Half-way through our countdown is something a bit different… plastic-eating bacteria! This piece from PopSci showcases an interesting take on the plastic crisis: that we will be able to deal with the excess materials through feeding them to plastic-munching bacteria. To molecular biologist Christopher Johnson, plastics are a task to be dealt with clinically, and he believes we can. These bacteria not only break down the controversial substance, but reduce it to a form which can be reconstituted to make things like Kevlar vests or snowboards. It’s all a while away from being commercially viable reality, but it’s interesting to hear one of the theories of where we’re headed in the next decade!
Fast fashion has become a dirty word in recent years, and rightly so. It’s wasteful and drains the resources of a world already under pressure. This easy to navigate piece from Sustainably Chic takes readers through what sustainable fashion is and how to find it. It’s a tricky subject with a lot of different angles to it, so the fact that this article is ‘an easy guide’ makes it all the more appealing! Without talking down, the author clearly outlines what it means to be sustainable in regard to fashion, and how we can be more sustainable in our lives too. There’s a handy glossary of common terms that are thrown around in relation to this topic, and a clear delineation between those that seem similar. What I learnt from this article was all of the different sustainable fabrics I can look for when doing a bit of shopping (when not in thrift stores, that is!).
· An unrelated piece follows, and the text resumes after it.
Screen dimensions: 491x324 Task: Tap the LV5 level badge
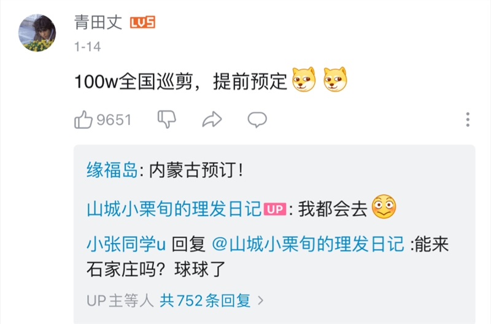[142, 23]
If you’ve felt a sense of frustration at the seeming inaction of some of our global leaders in response to climate change, you’re not alone. However, there have been some leaps forward made, which is what this piece from Eco Warrior Princess is celebrating. Denmark and New Zealand lead the charge with commitments from their heads of state to eliminate reliance on fossil fuels or to become carbon-neutral by 2050 (also the year plastic is projected to outnumber fish in our oceans by). The list is a heartwarming one, seeing nations take the commitment to looking after mother earth seriously. It also reads like a guidebook for other nations, as to the measures they could also be taking.
The second to last entry tackles a topic that is often quoted, but much misunderstood. Going Zero Waste discusses the idea of a zero waste lifestyle, as well as answering all the questions you might have about the circular economy. Always wonders what it is, and if it’s even feasible? Wonder no more! Author Kathryn talks the reader through these ideas in a friendly, level and easy to understand way, making even the staunchest single-user reconsider how much they really need all those items!
Rounding out our list is a piece by the fantastic Melissa Luna for TofuKitty, on protecting the outdoors and wildlife. Actually one of a two-part series on this topic, the article gives solid advice on how each individual can be part of a better solution for our world. At times inspiring, at times no-nonsense, this write-up gives every reader options that they can realistically apply. Be it at home, or in your dealings with corporations, there is something for everyone to make just that little bit of difference that may make all the difference.
So if you didn’t know, now you know. From ethical jewelry to astounding entrepreneurs, the eco-articles of 2019 were varied, interesting, and educational. If you haven’t already made your way through the list above, choose your favorite-sounding piece and get started. 2020 might be well under-way, but 2019 was definitely a year to remembers.